## DATA UNDER STUDY
....................

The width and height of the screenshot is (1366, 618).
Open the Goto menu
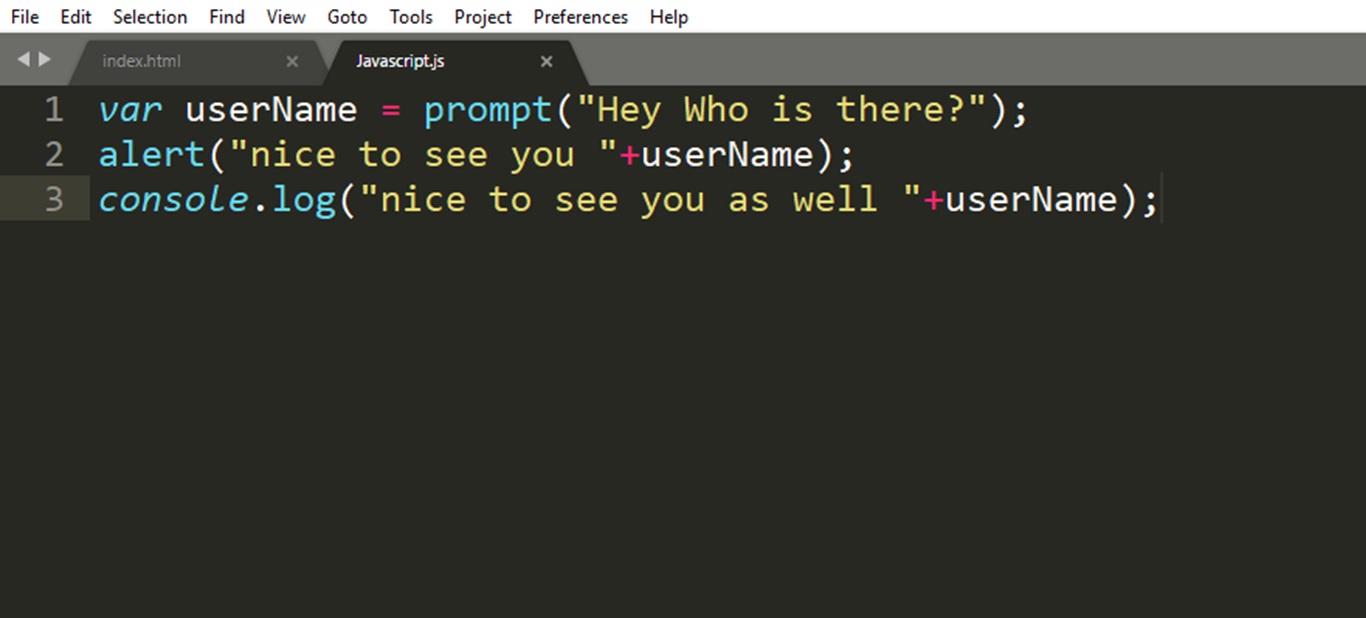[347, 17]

....................

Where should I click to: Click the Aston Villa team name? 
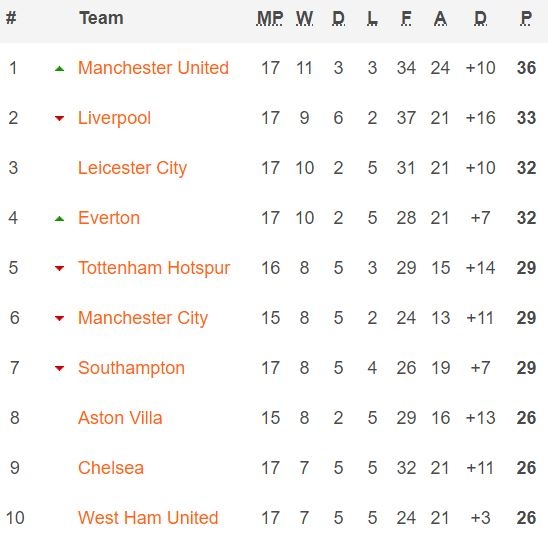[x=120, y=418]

....................

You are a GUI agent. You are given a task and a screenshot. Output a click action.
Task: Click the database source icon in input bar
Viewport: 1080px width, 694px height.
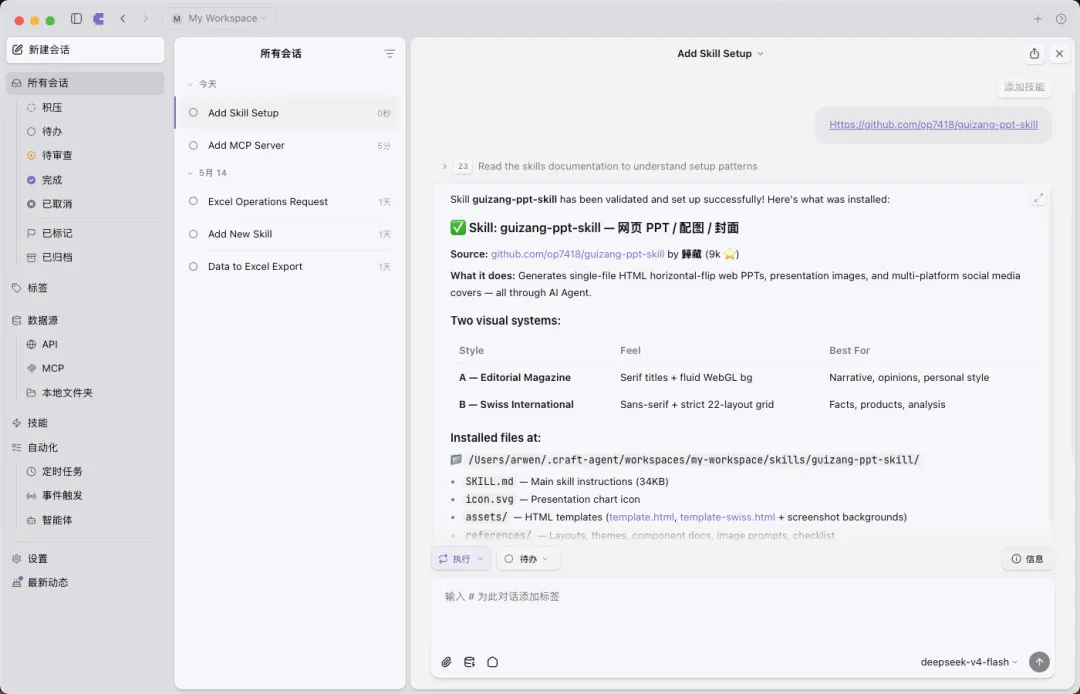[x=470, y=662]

....................

## TASK DIRECTIONS
Using the material above, gather every line that includes "screenshot".

## WRITTEN REPLY
The width and height of the screenshot is (1366, 618).
You are a GUI agent. You are given a task and a screenshot. Output a click action.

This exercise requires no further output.